On Nov 15, 2008, at 12:07 PM, Geoffrey Garen wrote:

>> That being said, an overview of the renames planned would be helpful.
>
> Okeedokee.
>
> After much discussion, we concluded that almost all names in the  
> field of virtual machines are potentially problematic, because each  
> name can mean different things in different contexts, and each name  
> usually fails to say precisely what it means. For example, "JIT",  
> which technically just stands for "Just In Time", could refer to any  
> of a million different processes on a computer, including the "just  
> in time" initialization of a data member in a class. Even if we  
> allow that "JIT" implicitly refers to CPU-specific translation at  
> runtime, making it less vague, "just in time" is still an inaccurate  
> phrase, since function-at-a-time translation will translate unlikely  
> basic blocks well before they execute -- if they execute at all.  
> Even the phrase "virtual machine" is problematic, since the CPU  
> itself is a kind of virtual machine. It's turtles all the way down.
>
> However, none of this changes the fact that we use certain names as  
> terms of art  all the time. So, we decided to shun the siren song of  
> perfect, technically accurate naming, and settle on names that  
> reflected our basic everyday thinking and speech.
>
> Therefore:
>
> * "Bytecode"
>
> Anything in JavaScript currently called "byte code" "opcode" "op  
> code" "code" "bitcode" etc. we'll rename to "bytecode". We use one  
> word with no camel case to indicate that the word is just jargon,  
> and not a true compound word. It's not really one byte, but we're  
> over that. We use this word every day when talking about our code,  
> so we'll use it in our code, too.

This sounds good in general, although as I pointed out on IRC and will  
repeat for benefit of others here, I don't think "bytecode" and  
"opcode" are really synonyms. My understanding of the word would be:

- bytecode is a mass noun, like "machine code" - you can't have "a  
bytecode"
- a singular unit of bytecode is an "instruction", or "bytecode  
instruction" if you must
- the part of the instruction that says operation to perform, rather  
than what the operands are, is an "opcode"

>
> * "BytecodeGenerator"
>
> The class used to generate bytecode. "Generator" clearly indicates  
> that the class outputs bytecode, whereas a name like "compiler"  
> might mean that the class outputs bytecode, or it might mean that  
> the class takes bytecode as its input.
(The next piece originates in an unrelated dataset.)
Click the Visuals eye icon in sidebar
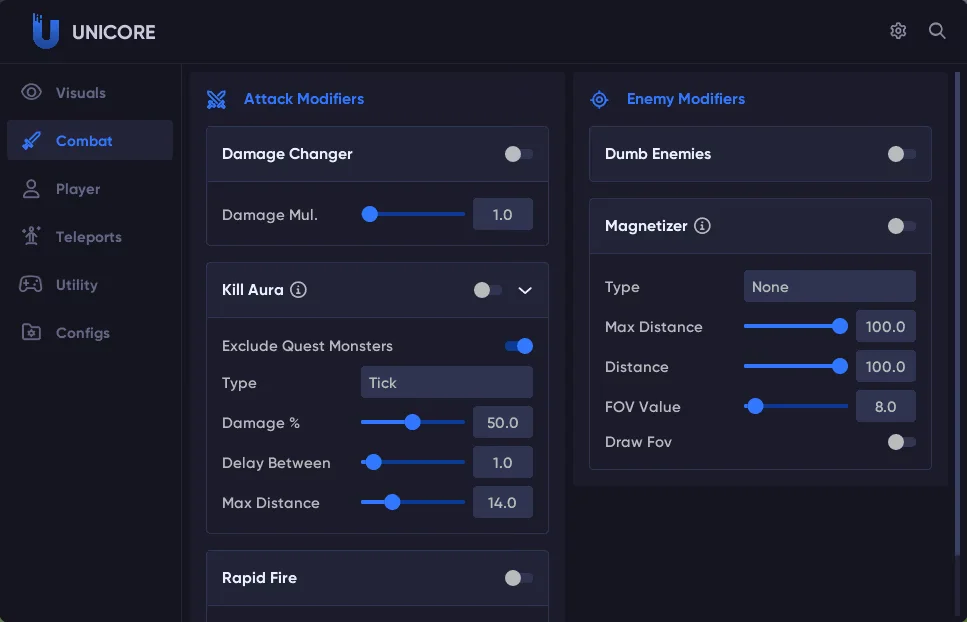 (32, 93)
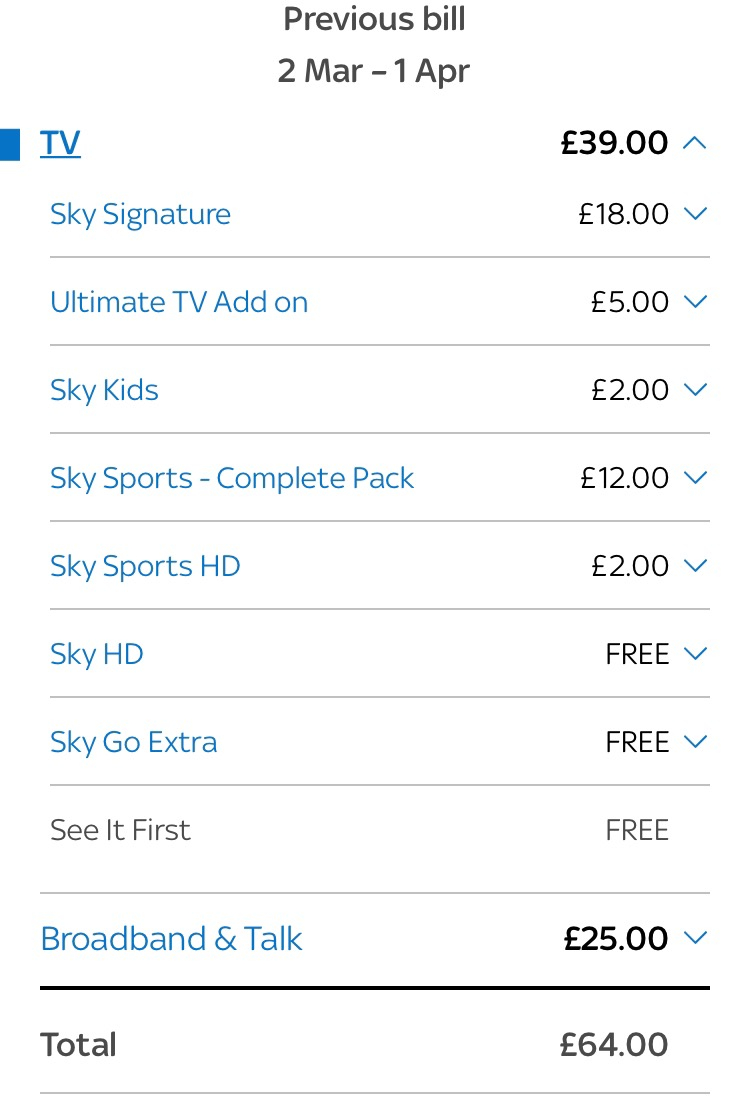Open Sky Signature link
This screenshot has height=1097, width=750.
coord(140,215)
Also, we thought that names  
> like "compiler" implied a larger suite of tools not included in this  
> class.

I do believe that the term Bytecompiler specifically refers to a  
compiler that outputs bytecode, and can never refer to a compiler that  
takes bytecode as input instead. It's a little shorter. But  
technically our bytecompiler encompasses not just the  
BytecodeGenerator class but also all the emit functions in Nodes.cpp,  
so I'd probably use it for a directory, not a class.

>
>
> * "BytecodeInterpreter"
>
> The class that executes a program in bytecode form. We liked the  
> symmetry with "BytecodeGenerator". We rejected names like BytecodeVM  
> because we thought the name "virtual machine" was a little too  
> vague, and it implied a larger suite of functionality not limited to  
> this class.
>
> * "JIT"
>
> The class that translates a program in bytecode form to CPU-specific  
> code. We rejected "BytecodeJIT" because we couldn't tell if a  
> BytecodeJIT had bytecode as its input or its output. It's not  
> symmetric with BytecodeInterpreter, but oh well. We liked "JIT"  
> because we thought that interpreter vs JIT was a widely used and  
> understood dichotomy.

I like all of these.

> So we have this directory structure:
>
> bytecode
> 	-> generator
> 	-> interpreter
> 	-> jit
> 	-> sampler

I'm not sure I like having a lot of subdirectories under bytecode  
though, particularly since they will each contain so few files. I'd  
propose:

- bytecodegenerator or bytecompiler at top level (Bytecompiler is a  
slightly more concise term of art for a compiler that outputs  
bytecode, with no ambiguity about whether the bytecode is going in or  
out)
- a bytecode directory at top level containing general bytecode data  
structures and the bytecode interpreter
- a jit directory at top level
- sampler stuff relegated to one of the above

That's more in line with the directory structure we all discussed  
before, and which we've barely had a chance to get used to.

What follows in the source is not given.